WHAT IS NEEDED
In the essay on the papacy and engineering, what does the word "engineer" come from?

DOCUMENT EXTRACT
------------------------------

Saturday, February 18, 2006

The Papacy and Engineering: Metallurgy

A note: the following is another excerpt from my letter of 2/22/2002 to Pope John Paul II: On the Nature of the Papacy: Exploring Some Secular Parallels responding to his request in Ut unum sint, 95.
-- Dr. Thursday

III. The Pope as Engineer: A. The Metallurgist
Heart of Jesus, burning furnace of charity...
"Purifying your souls in the obedience of charity..." (1 Pt 1:22)
Engineer comes from a Greek root meaning to produce. As I think of it, Science is connected with the theoretical aspect of philosophy, while Engineering is connected with its practical aspect. While the scientist usually deals with learning or finding out (or more properly knowing), the engineer usually deals with doing, which is revealed in the virtue of charity.
In Psalm 12, there is a curious comment on the purity of our Lord's words : "The words of the Lord are words without alloy, silver from the furnace, seven times refined."[22] The ancient engineering discipline called metallurgy might then be a valuable thing to consider.

------------------------------

RECORDS SUPPLIED
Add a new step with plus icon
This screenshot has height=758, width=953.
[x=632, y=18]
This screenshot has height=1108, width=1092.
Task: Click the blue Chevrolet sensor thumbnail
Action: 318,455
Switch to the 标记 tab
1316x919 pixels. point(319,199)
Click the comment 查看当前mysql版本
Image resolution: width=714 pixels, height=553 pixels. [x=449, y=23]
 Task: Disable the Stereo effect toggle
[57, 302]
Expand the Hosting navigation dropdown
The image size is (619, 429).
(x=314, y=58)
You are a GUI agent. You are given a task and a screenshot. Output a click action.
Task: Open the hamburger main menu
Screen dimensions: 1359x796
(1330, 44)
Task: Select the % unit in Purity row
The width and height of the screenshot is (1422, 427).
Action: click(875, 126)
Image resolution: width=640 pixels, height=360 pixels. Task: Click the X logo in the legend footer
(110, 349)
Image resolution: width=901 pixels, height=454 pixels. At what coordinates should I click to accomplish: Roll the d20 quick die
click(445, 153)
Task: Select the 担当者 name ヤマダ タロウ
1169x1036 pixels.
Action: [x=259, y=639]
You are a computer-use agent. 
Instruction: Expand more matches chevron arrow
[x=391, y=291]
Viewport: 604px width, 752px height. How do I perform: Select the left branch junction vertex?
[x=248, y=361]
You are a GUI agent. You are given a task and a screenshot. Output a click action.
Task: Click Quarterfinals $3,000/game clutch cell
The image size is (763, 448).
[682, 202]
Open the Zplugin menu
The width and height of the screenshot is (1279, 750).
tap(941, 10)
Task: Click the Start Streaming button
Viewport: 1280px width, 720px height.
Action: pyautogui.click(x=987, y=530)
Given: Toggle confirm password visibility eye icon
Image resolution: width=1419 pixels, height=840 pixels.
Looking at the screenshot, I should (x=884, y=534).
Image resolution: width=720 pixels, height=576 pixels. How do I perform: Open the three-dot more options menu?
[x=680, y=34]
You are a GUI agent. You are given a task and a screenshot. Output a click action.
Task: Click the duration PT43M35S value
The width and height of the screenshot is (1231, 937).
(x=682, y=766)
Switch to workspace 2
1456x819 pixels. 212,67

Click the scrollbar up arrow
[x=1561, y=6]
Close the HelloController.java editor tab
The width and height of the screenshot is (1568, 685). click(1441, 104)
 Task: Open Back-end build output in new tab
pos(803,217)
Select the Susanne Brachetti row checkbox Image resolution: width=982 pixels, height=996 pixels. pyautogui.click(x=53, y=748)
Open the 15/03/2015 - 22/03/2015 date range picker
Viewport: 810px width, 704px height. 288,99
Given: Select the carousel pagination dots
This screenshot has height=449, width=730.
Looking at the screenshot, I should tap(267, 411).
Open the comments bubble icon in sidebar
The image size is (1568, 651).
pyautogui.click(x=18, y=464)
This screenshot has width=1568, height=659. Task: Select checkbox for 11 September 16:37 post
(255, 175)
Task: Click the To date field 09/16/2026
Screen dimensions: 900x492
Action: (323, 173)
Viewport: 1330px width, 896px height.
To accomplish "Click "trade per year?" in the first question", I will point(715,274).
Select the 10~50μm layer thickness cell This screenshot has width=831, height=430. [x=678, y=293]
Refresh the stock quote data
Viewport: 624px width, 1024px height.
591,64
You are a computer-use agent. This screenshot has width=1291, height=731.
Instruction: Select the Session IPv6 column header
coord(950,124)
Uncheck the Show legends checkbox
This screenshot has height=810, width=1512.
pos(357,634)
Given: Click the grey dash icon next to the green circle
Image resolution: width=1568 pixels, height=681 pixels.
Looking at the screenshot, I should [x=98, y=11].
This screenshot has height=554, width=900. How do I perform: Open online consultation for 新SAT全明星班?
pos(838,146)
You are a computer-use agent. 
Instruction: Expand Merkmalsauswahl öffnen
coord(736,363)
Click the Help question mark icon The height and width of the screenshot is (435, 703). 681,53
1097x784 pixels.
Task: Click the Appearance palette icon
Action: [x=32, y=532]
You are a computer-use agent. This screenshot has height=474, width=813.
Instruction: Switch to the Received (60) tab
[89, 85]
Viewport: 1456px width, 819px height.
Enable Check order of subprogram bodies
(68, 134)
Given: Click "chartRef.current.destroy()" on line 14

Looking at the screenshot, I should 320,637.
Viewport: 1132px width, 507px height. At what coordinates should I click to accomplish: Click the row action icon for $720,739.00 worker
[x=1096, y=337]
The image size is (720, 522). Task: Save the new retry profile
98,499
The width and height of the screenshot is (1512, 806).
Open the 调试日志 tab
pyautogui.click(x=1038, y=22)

------------------------------

EXERCISE ANSWER
A Greek root meaning to produce.